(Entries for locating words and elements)
━━━━━━━━━━━━━━━━━━━━━━━━━━━━━━
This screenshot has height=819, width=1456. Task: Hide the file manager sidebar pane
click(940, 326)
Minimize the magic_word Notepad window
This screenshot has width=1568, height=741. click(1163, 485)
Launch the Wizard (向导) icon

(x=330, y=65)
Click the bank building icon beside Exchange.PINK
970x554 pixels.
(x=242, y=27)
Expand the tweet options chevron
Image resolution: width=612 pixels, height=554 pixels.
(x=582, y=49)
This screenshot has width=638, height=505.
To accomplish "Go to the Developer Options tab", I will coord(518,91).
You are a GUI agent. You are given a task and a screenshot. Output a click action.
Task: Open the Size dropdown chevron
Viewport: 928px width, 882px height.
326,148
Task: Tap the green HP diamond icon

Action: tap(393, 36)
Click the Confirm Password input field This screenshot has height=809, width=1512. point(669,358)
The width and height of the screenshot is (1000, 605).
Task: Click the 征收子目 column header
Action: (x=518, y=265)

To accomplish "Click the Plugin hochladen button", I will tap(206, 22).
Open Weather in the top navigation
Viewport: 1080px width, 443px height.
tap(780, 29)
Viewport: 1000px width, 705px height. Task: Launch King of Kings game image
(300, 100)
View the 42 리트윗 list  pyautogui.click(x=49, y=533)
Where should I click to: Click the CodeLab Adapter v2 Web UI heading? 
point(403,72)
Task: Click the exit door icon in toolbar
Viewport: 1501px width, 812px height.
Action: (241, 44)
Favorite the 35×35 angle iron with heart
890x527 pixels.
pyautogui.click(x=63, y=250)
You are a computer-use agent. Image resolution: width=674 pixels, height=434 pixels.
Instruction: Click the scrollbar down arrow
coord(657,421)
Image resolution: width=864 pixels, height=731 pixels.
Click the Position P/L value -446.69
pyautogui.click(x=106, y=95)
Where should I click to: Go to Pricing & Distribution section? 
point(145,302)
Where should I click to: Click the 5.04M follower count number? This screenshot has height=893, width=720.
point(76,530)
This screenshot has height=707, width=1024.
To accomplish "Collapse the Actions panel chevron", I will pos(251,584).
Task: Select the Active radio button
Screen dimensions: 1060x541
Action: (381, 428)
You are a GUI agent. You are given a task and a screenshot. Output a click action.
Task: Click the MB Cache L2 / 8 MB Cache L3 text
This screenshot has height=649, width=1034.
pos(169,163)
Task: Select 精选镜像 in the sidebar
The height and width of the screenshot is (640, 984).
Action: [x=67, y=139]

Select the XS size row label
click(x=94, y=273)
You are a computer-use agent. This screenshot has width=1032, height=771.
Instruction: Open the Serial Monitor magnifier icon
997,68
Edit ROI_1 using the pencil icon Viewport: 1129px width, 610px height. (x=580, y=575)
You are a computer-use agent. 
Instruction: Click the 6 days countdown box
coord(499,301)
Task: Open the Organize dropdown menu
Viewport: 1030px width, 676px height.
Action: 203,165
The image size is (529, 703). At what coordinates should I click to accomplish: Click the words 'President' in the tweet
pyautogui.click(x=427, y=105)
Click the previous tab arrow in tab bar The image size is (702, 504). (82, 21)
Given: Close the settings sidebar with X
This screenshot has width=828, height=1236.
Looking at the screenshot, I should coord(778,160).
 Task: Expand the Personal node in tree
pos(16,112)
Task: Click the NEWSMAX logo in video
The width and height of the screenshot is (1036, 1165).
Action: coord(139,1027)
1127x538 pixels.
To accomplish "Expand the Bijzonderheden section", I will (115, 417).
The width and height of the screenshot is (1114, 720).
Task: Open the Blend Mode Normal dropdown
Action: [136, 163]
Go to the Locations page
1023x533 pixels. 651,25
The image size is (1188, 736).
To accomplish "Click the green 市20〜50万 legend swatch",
━━━━━━━━━━━━━━━━━━━━━━━━━━━━━━
INSTRUCTION: Which lines in the records above contain the string "computer"? Copy out each of them.

WRITTEN ANSWER:
You are a computer-use agent. Image resolution: width=674 pixels, height=434 pixels.
You are a computer-use agent. This screenshot has width=1032, height=771.
You are a computer-use agent. 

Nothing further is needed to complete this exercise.